§ REQUIRED WORK
Please copy the lines of the listing below verbatim, starting at the line that has "The width and height of the screenshot is (1275, 717)." and stopping after the line that has "click(x=677, y=484)".

§ SUPPLIED MATERIAL
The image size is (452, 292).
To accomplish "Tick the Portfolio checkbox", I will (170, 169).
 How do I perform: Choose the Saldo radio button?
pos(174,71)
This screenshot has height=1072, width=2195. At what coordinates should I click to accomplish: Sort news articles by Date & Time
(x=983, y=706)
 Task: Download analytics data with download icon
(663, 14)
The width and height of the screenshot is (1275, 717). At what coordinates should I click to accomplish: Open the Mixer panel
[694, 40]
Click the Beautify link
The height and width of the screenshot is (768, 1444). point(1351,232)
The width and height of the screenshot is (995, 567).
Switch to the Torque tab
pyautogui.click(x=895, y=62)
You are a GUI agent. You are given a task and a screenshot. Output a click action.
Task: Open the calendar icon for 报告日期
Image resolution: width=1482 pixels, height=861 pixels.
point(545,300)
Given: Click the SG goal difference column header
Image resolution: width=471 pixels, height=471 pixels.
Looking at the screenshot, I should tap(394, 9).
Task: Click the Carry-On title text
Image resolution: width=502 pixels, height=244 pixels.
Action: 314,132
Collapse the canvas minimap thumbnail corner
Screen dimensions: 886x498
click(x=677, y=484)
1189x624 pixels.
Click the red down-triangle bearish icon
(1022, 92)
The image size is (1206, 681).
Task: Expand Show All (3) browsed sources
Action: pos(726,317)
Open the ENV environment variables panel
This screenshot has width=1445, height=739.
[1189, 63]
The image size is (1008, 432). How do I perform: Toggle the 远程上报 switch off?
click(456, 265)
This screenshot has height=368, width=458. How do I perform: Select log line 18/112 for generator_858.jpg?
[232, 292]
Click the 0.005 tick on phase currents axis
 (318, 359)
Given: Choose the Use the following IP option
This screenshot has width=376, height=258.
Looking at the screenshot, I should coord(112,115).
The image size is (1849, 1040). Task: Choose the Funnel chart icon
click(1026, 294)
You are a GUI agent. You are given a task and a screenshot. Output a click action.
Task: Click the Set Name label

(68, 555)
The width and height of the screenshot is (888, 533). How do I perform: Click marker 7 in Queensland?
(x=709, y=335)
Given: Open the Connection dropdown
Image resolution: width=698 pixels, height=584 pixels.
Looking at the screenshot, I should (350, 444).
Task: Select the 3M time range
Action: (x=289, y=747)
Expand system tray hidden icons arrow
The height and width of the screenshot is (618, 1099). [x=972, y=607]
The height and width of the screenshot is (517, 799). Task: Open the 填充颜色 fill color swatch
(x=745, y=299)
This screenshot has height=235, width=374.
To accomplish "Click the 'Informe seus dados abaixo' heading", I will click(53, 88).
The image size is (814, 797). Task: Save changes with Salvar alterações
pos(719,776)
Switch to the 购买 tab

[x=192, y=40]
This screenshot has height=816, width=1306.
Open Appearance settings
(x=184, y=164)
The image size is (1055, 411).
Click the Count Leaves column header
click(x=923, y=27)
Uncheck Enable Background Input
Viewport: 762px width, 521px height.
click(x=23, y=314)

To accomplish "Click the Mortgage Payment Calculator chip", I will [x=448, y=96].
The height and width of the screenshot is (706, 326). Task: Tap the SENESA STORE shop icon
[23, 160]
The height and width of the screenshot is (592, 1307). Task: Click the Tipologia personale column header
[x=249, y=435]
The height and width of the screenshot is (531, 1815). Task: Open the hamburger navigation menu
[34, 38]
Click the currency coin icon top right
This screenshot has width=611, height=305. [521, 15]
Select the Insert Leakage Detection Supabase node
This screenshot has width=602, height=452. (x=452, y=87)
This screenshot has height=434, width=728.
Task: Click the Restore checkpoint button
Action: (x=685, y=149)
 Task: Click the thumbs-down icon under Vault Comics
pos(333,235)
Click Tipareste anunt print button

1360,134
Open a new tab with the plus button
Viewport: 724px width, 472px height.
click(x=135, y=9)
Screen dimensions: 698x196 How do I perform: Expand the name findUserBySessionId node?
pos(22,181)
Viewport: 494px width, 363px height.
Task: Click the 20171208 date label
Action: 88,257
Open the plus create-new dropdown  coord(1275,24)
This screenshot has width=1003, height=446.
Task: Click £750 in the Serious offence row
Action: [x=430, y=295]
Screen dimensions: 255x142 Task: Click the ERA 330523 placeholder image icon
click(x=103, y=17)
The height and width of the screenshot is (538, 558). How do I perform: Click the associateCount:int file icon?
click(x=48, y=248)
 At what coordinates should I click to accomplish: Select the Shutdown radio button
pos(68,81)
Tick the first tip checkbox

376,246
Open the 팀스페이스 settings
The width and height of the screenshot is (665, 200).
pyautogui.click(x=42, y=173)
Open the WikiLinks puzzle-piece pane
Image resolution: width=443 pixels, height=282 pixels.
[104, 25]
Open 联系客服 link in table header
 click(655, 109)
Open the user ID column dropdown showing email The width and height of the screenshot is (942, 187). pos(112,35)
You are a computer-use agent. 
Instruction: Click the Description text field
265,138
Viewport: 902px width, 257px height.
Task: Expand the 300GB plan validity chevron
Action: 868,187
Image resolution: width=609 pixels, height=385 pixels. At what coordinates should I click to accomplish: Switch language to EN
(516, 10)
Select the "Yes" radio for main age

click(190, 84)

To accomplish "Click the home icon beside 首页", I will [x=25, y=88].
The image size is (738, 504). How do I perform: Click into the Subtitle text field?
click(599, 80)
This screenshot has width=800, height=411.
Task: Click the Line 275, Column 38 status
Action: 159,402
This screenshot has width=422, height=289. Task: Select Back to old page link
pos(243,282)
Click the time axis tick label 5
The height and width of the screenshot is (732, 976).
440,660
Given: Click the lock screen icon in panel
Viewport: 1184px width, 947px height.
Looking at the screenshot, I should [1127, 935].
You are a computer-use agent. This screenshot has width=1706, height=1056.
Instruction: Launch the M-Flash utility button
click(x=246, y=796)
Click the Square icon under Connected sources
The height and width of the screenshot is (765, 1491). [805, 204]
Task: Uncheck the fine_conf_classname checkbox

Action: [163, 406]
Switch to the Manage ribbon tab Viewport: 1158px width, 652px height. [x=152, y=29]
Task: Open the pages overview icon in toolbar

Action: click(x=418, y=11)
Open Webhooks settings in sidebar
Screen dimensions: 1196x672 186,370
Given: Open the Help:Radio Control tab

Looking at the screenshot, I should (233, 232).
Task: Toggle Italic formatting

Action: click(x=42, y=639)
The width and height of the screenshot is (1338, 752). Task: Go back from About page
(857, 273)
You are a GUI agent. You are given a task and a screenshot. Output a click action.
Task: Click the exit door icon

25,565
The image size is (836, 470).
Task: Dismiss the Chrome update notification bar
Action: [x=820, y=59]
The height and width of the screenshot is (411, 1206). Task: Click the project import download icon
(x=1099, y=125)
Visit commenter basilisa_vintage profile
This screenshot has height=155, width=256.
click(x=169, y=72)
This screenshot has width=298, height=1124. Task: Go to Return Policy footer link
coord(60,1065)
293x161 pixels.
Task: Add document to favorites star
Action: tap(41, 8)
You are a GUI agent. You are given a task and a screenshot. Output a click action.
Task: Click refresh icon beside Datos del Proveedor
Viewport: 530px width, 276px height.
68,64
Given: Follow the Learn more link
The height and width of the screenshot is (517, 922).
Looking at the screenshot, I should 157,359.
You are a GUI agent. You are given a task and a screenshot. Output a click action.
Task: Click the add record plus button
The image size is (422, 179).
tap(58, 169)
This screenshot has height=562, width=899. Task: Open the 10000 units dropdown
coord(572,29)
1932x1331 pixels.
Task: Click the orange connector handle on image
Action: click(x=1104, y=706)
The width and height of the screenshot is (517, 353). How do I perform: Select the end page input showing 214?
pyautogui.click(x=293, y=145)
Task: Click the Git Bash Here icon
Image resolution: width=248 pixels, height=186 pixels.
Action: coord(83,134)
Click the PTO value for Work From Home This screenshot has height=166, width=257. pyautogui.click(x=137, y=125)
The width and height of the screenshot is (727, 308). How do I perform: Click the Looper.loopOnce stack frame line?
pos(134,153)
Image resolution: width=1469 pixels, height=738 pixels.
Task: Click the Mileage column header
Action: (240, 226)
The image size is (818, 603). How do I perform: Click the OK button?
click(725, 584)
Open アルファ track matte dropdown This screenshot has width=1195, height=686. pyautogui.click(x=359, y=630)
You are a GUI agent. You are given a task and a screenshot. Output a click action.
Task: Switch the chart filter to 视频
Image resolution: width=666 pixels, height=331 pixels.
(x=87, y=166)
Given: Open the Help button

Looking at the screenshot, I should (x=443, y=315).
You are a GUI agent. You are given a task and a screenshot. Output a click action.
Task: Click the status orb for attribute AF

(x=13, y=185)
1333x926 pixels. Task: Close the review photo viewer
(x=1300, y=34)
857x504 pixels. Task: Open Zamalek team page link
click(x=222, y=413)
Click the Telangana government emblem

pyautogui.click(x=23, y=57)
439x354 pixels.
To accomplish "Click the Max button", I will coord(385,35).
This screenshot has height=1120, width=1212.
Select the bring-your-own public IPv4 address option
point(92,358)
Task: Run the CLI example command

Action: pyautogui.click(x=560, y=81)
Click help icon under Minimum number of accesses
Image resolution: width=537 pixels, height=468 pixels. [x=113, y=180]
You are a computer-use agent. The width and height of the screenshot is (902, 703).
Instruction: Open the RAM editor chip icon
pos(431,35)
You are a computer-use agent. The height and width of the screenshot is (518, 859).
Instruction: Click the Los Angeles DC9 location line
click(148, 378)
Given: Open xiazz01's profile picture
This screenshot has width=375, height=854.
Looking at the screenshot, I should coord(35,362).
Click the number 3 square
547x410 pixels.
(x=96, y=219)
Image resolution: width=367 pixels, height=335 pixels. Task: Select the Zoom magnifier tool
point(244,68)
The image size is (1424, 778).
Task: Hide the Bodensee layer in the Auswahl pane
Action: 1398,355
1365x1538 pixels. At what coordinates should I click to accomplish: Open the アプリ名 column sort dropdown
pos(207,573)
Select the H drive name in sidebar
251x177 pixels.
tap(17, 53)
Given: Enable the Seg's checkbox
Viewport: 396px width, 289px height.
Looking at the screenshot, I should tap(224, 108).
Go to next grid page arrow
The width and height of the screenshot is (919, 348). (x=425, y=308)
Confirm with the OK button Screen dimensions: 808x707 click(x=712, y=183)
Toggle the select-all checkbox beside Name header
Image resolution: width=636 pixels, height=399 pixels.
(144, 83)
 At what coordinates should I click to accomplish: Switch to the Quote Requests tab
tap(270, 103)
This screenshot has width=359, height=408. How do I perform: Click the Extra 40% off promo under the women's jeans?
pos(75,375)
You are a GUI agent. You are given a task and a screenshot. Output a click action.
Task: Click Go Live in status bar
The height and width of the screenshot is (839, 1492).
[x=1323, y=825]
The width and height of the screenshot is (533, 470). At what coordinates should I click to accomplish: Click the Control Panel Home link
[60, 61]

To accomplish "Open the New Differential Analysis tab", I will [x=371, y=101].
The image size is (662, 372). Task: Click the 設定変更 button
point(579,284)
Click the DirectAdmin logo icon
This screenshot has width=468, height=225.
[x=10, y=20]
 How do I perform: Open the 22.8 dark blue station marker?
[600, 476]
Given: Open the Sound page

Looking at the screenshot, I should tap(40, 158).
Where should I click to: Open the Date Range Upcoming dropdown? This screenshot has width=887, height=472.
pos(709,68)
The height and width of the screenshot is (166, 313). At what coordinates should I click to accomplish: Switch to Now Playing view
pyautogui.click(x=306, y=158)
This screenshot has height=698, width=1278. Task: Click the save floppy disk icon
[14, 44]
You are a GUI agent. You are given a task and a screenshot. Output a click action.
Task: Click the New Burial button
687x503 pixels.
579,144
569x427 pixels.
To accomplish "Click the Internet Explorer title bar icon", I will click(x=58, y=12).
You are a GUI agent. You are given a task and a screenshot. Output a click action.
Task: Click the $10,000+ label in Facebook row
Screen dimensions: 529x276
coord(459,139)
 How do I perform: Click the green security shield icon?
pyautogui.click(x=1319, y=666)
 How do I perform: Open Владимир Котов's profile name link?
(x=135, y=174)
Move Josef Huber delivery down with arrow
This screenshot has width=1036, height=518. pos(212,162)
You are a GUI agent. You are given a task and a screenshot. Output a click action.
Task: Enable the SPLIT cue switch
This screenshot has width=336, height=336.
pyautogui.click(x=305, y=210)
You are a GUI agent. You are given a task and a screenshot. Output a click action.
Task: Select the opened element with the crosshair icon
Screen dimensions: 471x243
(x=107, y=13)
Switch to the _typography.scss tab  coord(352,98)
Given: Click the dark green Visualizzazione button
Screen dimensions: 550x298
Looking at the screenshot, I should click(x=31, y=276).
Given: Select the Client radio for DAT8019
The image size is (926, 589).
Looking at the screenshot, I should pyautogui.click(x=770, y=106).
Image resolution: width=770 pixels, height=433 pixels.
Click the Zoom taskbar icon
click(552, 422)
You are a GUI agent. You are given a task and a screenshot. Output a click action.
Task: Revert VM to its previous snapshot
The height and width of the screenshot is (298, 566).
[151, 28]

§ CORRECT RESULT
The width and height of the screenshot is (1275, 717). At what coordinates should I click to accomplish: Open the Mixer panel
[694, 40]
Click the Beautify link
The height and width of the screenshot is (768, 1444). point(1351,232)
The width and height of the screenshot is (995, 567).
Switch to the Torque tab
pyautogui.click(x=895, y=62)
You are a GUI agent. You are given a task and a screenshot. Output a click action.
Task: Open the calendar icon for 报告日期
Image resolution: width=1482 pixels, height=861 pixels.
point(545,300)
Given: Click the SG goal difference column header
Image resolution: width=471 pixels, height=471 pixels.
Looking at the screenshot, I should tap(394, 9).
Task: Click the Carry-On title text
Image resolution: width=502 pixels, height=244 pixels.
Action: 314,132
Collapse the canvas minimap thumbnail corner
Screen dimensions: 886x498
click(x=677, y=484)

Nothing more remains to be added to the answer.